The first operational floating commercial wind turbine was deployed in 2009 off the coast of Norway. Built by Siemens, the structure was installed 10 kilometers (approximately 6 miles off shore) with the seabed 220-meters (720 feet) below. The structure included a counterbalance float 100 meters (330 feet) in depth below the sea surface. By 2010 the site was generating 7.3 Gigawatt hours of electricity and had survived 11-meter (36-foot) swells with no damage.

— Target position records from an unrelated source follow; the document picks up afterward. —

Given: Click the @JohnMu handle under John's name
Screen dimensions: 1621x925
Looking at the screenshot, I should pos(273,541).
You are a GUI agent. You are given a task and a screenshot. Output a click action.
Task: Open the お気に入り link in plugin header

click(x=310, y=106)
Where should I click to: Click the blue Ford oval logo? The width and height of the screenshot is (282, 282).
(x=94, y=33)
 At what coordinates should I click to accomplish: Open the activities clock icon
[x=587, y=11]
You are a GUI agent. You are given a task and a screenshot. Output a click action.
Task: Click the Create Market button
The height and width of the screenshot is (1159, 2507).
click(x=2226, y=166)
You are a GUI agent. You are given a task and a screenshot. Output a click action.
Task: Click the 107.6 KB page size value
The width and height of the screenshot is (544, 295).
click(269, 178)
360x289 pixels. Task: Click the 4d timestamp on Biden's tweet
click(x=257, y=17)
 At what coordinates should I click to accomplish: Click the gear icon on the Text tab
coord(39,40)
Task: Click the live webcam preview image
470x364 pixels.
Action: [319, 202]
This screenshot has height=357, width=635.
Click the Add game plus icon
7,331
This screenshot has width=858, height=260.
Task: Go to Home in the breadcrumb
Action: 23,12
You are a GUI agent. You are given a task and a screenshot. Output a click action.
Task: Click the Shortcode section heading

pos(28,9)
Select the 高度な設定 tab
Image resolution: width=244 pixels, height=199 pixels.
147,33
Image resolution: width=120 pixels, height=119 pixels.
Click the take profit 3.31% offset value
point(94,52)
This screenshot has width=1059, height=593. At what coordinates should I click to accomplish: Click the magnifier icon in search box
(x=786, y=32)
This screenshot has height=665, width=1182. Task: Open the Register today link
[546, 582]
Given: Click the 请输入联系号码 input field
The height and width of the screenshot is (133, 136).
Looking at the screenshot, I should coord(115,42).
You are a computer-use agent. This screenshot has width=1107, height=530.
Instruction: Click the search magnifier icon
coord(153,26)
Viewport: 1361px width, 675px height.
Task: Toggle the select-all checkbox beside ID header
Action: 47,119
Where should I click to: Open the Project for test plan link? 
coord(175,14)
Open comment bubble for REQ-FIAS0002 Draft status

What’s the future for floating wind turbines?

It’s looking pretty good. The National Renewable Energy Laboratory in the United States sees floating wind turbines as critical to Hawaii’s plans to be 100% renewable energy by 2045. A 50 floating wind turbine project application is in the submission stage. The installation would sit 24 kilometers (15 miles) off Oahu’s coast where the seafloor is 600 meters (almost 2,000 feet) below.

Off Europe’s coast sites where the seafloor is greater than 60 meters (200 feet) below have the potential to generate 4,000 Gigawatts of energy.

The United States has mapped out offshore sites capable of generating 2,450 Gigawatts.

Japan calculates 500 Gigawatts of offshore capacity.

Turbine blades measuring 80 meters (over 260 feet) will create as much as 20 Megawatts output from a single wind turbine unit. That’s more than 4 times the amount of energy generated by the average land-based or fixed system.

Other advantages: if the turbines need maintenance they can be brought to land and repaired, and if wind conditions are better elsewhere the turbines can be towed to a new location.

New capacity coming online includes three projects off Scotland with a capacity of 90 Megawatts, two off the French and United Kingdom coasts, each generating 100 Megawatts, and two 30 Megawatt projects, one off Eire and the other Portugal. All will be operational from this year to 2021.

Remaining challenges include dealing with the ocean’s impact on materials from the foundation anchors and ballasts, to the mooring lines, to the power cables and connectors running along the seafloor at variable depths. Designs for floating and submerged substations are under consideration.

Len Rosen lives in Toronto, Ontario, Canada. He is a researcher and writer who has a fascination with science and technology. He is married with a daughter who works in radio, and a miniature red poodle who is his daily companion on walks of discovery.